# Aim of the task
Only the lines from the line with "This screenshot has" through the end of the records belong in your reply, copied exactly, with every picture left out.
———
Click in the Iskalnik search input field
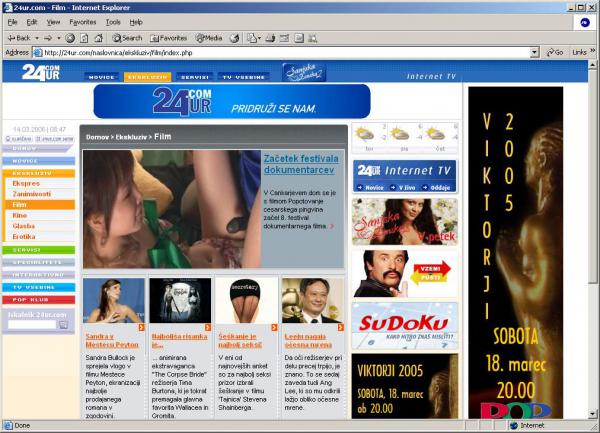The height and width of the screenshot is (433, 600). pos(31,325)
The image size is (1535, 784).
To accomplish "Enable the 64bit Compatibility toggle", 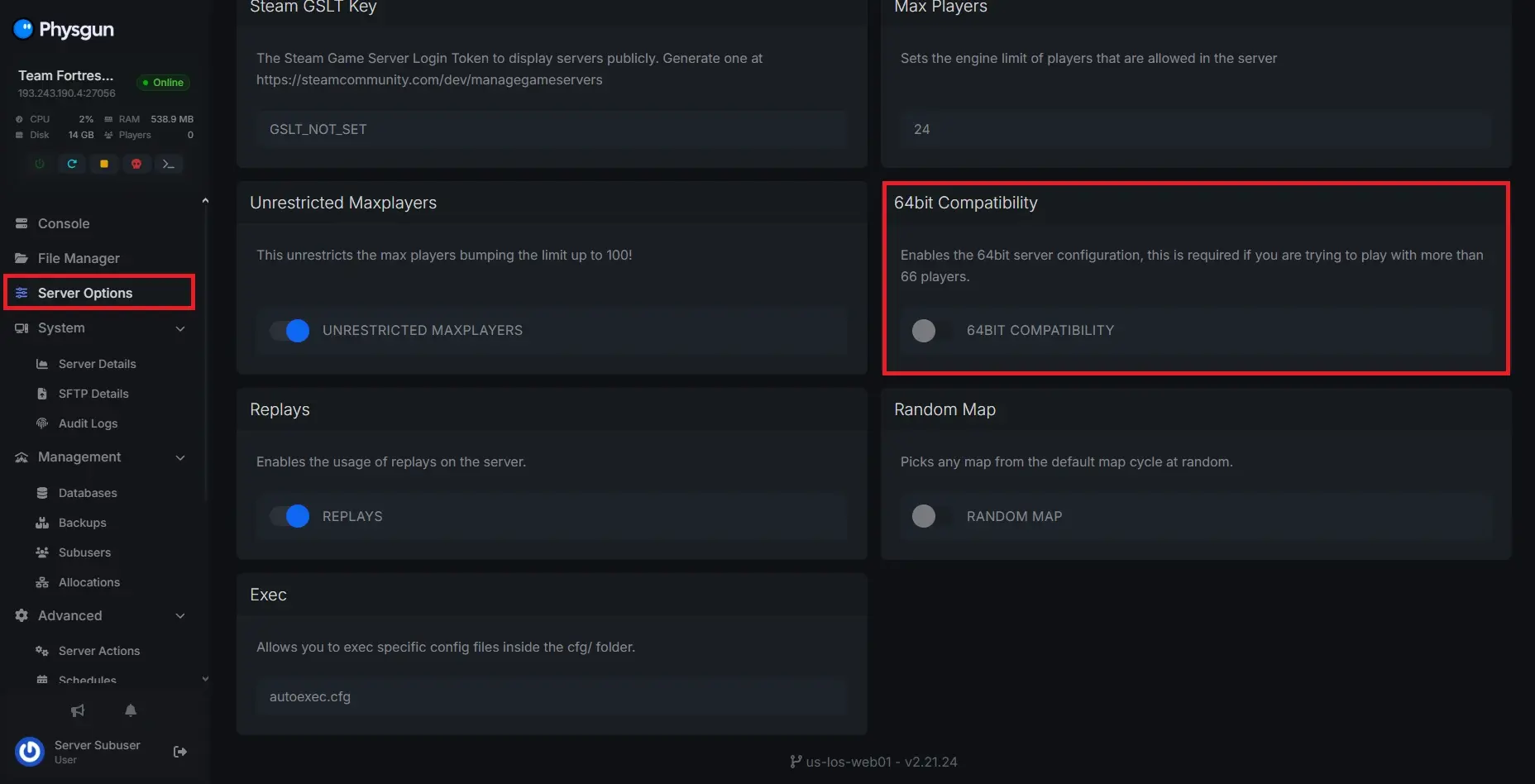I will click(x=931, y=331).
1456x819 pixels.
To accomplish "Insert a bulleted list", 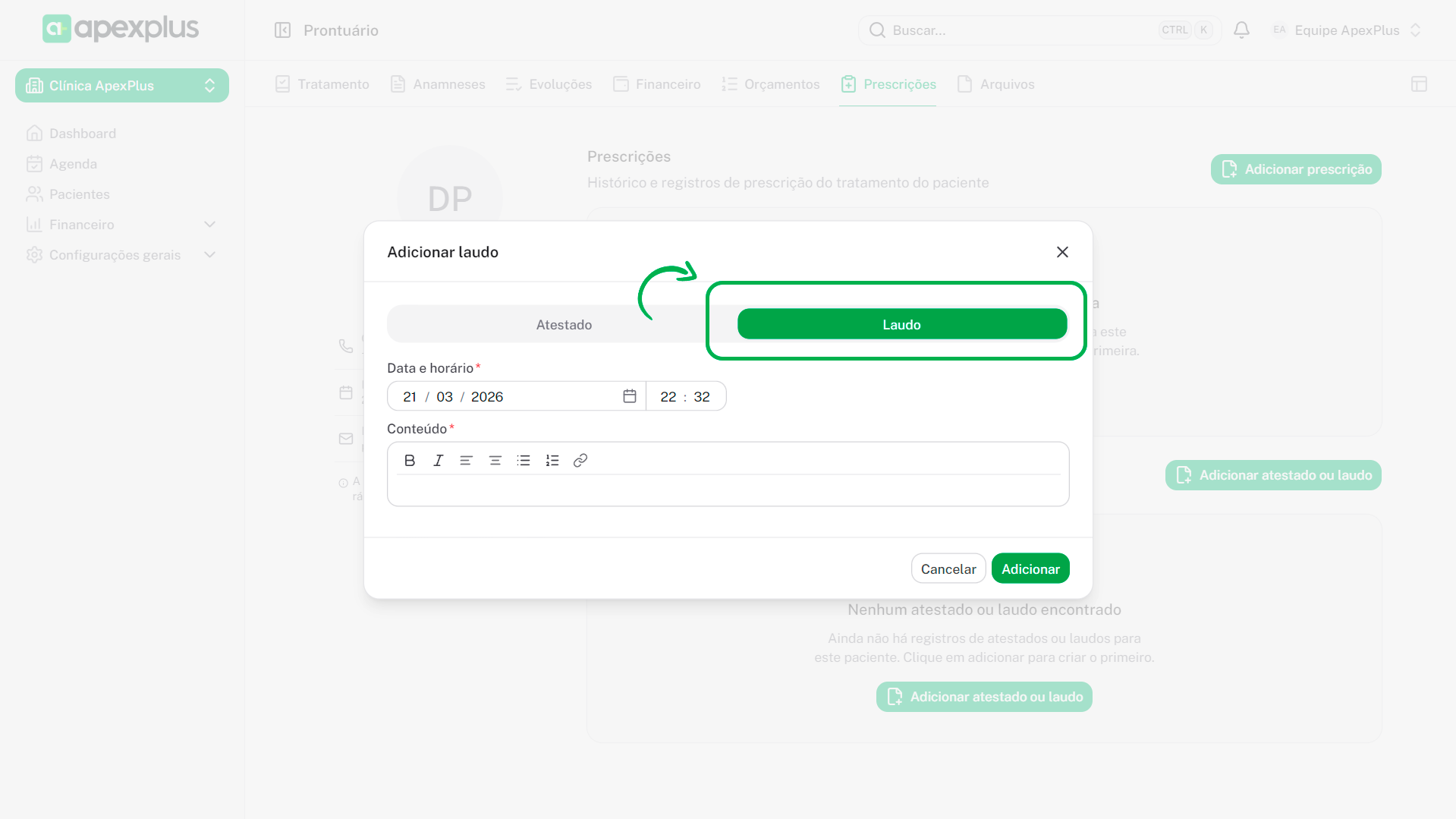I will point(524,460).
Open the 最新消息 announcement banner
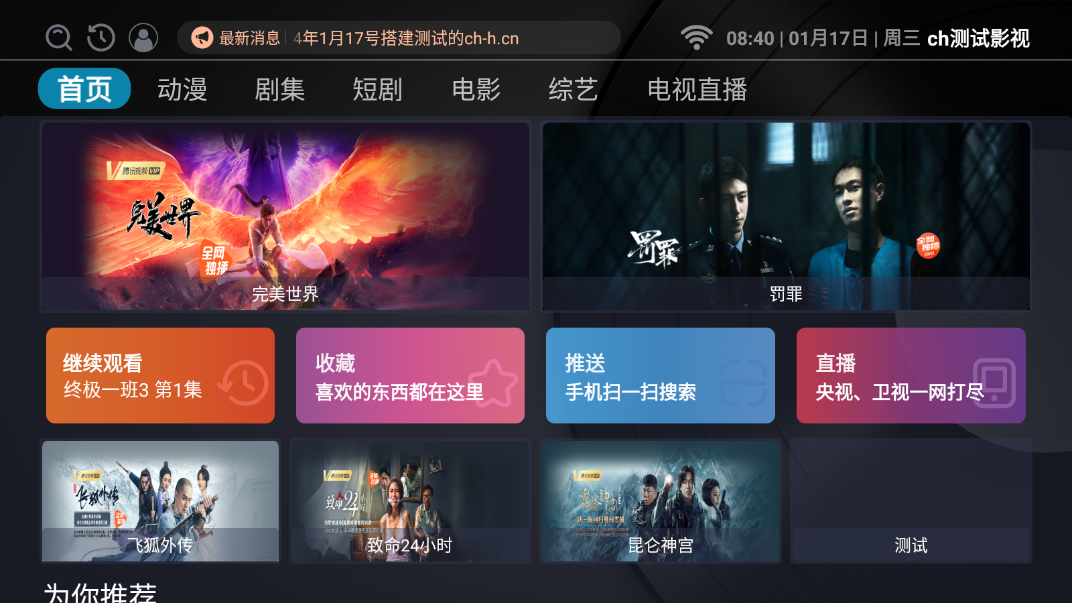Viewport: 1072px width, 603px height. tap(399, 38)
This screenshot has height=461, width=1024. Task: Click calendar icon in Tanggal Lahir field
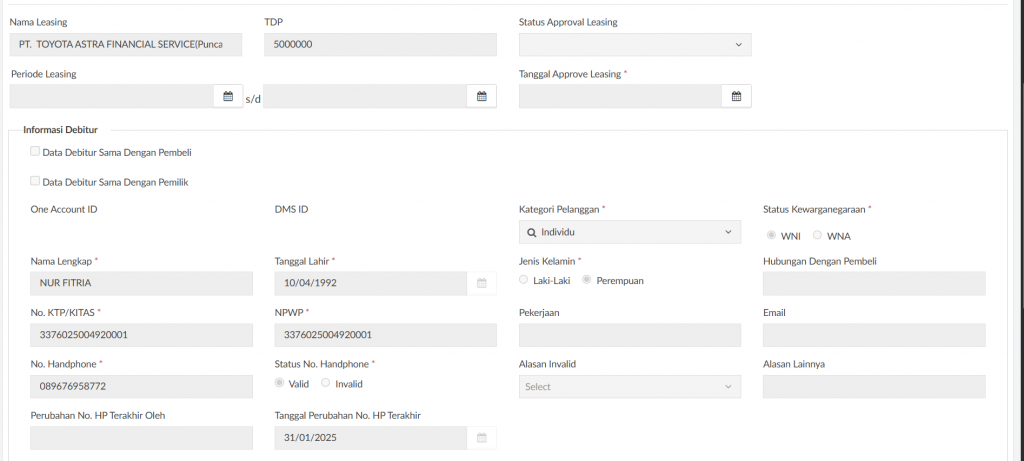[x=481, y=284]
———
# Answer for this exercise
This screenshot has height=461, width=1024. Task: Click calendar icon in Tanggal Lahir field
[x=481, y=284]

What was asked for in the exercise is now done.